■ **Excerpted data**:

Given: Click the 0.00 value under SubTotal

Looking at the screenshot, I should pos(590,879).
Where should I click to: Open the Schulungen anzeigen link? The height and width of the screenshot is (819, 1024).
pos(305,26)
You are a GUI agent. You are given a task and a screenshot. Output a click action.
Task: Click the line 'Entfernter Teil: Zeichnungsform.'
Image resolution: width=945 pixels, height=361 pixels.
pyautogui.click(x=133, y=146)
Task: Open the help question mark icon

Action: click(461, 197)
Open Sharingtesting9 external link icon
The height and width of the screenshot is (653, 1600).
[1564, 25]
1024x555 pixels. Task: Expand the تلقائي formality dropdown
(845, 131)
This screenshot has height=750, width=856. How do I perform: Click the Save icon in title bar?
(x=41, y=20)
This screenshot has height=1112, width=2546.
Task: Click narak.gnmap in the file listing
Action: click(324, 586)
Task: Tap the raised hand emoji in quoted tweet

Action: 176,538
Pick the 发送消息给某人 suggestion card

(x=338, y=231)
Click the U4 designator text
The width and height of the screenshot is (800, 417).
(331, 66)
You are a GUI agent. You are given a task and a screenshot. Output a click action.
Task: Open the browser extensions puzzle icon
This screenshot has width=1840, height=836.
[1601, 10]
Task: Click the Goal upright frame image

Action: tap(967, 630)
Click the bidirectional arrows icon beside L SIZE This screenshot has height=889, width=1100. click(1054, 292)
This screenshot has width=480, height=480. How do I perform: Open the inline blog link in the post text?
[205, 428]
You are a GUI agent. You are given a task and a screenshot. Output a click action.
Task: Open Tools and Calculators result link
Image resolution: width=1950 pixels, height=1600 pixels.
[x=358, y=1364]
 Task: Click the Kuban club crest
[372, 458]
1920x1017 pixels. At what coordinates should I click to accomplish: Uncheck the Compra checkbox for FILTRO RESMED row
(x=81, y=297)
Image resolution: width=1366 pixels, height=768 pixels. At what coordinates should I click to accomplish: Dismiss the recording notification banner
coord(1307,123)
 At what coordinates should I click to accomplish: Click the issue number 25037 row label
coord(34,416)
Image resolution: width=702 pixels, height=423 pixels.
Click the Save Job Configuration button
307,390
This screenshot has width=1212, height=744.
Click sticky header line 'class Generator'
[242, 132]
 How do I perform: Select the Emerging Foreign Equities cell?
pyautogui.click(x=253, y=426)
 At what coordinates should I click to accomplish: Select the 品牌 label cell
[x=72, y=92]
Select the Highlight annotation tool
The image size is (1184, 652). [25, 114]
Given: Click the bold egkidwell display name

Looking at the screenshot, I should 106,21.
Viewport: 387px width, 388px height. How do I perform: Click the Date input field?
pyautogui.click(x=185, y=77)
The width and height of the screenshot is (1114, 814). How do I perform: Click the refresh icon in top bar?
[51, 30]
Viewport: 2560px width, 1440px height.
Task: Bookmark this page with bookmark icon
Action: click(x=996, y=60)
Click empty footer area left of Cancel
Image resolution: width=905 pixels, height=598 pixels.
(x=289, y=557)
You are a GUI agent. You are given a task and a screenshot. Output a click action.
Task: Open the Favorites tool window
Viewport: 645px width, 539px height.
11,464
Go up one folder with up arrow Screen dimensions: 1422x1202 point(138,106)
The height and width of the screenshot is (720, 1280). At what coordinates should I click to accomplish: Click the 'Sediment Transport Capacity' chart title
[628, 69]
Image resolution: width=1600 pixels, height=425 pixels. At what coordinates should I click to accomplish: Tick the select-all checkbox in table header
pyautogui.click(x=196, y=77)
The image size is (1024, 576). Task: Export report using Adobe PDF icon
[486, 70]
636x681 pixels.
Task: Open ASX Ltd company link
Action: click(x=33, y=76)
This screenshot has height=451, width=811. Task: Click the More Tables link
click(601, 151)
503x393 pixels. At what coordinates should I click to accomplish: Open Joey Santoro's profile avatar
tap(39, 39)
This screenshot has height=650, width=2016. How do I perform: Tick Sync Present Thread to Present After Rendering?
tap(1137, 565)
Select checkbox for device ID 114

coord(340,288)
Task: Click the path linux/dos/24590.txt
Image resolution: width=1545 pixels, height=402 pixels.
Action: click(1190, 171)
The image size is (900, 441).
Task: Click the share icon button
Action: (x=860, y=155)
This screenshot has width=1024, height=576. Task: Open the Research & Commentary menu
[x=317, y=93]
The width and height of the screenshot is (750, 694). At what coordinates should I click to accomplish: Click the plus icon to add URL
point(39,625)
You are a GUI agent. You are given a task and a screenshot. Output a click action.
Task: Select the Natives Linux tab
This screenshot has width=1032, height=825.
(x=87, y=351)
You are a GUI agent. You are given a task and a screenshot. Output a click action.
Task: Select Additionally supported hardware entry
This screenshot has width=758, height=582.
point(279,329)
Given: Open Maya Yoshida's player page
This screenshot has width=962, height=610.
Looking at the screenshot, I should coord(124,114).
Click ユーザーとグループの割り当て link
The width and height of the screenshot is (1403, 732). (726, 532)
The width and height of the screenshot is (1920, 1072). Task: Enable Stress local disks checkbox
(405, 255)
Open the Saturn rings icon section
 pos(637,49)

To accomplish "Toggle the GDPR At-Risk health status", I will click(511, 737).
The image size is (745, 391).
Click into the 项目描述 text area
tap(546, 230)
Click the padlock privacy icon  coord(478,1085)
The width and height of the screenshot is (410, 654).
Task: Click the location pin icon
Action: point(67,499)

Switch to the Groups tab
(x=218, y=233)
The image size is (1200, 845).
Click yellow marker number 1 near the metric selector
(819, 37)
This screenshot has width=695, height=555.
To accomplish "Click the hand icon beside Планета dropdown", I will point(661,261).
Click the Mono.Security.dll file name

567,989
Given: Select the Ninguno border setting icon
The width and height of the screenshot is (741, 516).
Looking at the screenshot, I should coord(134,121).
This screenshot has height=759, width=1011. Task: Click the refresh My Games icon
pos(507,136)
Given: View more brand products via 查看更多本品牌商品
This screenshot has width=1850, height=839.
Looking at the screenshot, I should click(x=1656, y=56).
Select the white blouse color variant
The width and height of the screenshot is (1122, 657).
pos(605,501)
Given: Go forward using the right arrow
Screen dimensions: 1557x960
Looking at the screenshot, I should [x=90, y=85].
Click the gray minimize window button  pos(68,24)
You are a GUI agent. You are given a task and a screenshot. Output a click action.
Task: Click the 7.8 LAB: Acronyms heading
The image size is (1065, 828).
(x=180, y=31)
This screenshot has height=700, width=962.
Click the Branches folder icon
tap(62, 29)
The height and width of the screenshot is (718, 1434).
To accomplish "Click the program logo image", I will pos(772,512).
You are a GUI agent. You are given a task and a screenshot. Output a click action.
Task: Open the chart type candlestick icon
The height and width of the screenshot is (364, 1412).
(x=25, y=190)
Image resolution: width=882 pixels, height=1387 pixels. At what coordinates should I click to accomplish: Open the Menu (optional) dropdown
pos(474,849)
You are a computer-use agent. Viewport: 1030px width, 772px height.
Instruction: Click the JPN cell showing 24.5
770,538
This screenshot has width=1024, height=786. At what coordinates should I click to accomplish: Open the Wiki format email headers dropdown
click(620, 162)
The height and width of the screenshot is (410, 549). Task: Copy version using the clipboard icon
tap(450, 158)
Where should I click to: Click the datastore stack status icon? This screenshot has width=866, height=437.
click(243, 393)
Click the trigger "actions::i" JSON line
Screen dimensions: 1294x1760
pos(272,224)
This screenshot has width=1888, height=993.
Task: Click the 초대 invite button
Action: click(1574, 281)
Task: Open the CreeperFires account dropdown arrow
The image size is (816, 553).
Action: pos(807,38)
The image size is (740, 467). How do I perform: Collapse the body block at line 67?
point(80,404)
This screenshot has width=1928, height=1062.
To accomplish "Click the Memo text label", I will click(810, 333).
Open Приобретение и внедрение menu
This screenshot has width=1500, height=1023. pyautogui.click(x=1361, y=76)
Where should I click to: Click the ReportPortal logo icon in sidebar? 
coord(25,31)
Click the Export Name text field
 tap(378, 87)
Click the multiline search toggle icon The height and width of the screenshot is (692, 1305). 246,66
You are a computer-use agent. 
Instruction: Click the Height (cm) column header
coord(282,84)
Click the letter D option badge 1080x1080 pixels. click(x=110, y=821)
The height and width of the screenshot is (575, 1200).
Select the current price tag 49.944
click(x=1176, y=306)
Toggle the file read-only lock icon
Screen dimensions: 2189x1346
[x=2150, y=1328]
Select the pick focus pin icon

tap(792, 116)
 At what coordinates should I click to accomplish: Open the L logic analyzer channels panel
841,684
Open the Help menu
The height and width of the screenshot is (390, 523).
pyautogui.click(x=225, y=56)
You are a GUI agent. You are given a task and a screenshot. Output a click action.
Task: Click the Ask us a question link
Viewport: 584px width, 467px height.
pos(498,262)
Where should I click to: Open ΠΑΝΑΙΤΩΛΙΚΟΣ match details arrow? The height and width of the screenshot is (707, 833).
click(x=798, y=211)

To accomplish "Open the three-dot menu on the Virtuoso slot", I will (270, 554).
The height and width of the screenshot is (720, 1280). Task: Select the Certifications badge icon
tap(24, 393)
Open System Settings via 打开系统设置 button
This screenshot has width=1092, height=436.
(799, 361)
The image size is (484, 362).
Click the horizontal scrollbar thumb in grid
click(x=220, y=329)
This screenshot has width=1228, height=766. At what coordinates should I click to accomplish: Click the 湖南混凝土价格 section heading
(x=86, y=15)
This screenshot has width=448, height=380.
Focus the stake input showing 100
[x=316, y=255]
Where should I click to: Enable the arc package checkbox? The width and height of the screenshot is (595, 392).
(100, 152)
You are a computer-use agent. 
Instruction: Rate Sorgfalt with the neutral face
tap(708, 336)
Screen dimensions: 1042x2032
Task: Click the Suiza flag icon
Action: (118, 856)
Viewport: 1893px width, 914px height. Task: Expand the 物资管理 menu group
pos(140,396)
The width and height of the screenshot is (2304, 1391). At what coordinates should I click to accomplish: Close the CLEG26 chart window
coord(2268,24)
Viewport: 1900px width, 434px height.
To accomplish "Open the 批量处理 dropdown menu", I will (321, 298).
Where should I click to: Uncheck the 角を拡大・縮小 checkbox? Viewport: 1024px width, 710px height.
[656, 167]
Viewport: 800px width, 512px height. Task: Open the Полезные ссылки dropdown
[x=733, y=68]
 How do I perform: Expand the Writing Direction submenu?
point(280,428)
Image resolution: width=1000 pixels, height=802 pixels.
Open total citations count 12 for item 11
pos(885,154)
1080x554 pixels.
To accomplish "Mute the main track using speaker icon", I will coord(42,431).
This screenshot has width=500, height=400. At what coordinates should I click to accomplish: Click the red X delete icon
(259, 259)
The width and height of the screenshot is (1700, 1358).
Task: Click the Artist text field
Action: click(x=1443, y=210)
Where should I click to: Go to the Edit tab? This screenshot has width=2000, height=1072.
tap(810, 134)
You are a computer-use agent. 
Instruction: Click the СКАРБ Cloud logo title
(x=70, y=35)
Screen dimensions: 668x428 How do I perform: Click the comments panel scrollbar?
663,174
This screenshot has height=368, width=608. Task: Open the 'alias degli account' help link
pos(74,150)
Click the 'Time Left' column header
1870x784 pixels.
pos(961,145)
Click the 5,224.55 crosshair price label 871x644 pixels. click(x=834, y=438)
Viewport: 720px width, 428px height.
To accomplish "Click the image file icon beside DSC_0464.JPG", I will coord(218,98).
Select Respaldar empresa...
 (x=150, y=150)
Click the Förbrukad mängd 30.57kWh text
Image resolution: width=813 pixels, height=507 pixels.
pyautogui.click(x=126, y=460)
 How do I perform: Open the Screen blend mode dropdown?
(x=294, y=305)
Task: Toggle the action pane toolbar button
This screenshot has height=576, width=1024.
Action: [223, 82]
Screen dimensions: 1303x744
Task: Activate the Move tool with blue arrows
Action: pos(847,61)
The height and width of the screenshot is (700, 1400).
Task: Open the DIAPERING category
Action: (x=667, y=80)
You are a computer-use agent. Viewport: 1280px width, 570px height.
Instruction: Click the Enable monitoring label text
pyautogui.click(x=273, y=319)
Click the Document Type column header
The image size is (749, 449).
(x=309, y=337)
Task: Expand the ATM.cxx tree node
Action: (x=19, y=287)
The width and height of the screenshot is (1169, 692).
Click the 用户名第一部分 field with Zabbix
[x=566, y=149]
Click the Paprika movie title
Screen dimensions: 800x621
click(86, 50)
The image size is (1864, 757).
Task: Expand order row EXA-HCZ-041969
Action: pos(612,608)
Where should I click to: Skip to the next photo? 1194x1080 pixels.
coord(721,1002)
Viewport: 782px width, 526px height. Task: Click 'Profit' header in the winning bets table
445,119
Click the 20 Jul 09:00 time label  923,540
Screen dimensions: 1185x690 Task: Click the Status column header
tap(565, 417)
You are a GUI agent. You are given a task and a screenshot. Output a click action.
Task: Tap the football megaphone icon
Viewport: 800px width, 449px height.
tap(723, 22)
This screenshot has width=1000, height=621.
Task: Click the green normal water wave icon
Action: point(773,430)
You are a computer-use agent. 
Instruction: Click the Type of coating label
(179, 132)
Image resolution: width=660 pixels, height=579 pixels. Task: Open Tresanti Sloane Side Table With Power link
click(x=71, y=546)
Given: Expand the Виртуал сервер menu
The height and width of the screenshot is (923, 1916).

■ **The task**:
Within the data above, the span starting at the line containing "Where should I click to: Click the ReportPortal" and ending at the line containing "Click the letter" is to be retyped exactly, with no other lines.

■ **Solution for this exercise**:
Where should I click to: Click the ReportPortal logo icon in sidebar? 
coord(25,31)
Click the Export Name text field
 tap(378, 87)
Click the multiline search toggle icon The height and width of the screenshot is (692, 1305). 246,66
You are a computer-use agent. 
Instruction: Click the Height (cm) column header
coord(282,84)
Click the letter D option badge 1080x1080 pixels. click(x=110, y=821)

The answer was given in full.